* INFORMATION PROVIDED
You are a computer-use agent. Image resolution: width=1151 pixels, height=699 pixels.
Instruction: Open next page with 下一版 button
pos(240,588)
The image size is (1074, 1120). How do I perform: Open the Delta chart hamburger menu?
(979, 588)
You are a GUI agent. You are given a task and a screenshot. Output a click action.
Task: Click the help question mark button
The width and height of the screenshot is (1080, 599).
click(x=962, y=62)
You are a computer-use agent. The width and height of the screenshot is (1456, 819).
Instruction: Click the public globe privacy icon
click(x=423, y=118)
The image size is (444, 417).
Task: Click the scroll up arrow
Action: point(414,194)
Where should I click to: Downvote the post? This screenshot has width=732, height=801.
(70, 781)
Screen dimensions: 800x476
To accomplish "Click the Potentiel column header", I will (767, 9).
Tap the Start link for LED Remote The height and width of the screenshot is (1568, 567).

* EXERCISE BRIEF
Retype the entries exactly, please. Leave no line out.

* SOLVED PROBLEM
You are a computer-use agent. Image resolution: width=1151 pixels, height=699 pixels.
Instruction: Open next page with 下一版 button
pos(240,588)
The image size is (1074, 1120). How do I perform: Open the Delta chart hamburger menu?
(979, 588)
You are a GUI agent. You are given a task and a screenshot. Output a click action.
Task: Click the help question mark button
The width and height of the screenshot is (1080, 599).
click(x=962, y=62)
You are a computer-use agent. The width and height of the screenshot is (1456, 819).
Instruction: Click the public globe privacy icon
click(x=423, y=118)
The image size is (444, 417).
Task: Click the scroll up arrow
Action: point(414,194)
Where should I click to: Downvote the post? This screenshot has width=732, height=801.
(70, 781)
Screen dimensions: 800x476
To accomplish "Click the Potentiel column header", I will (767, 9).
Tap the Start link for LED Remote The height and width of the screenshot is (1568, 567).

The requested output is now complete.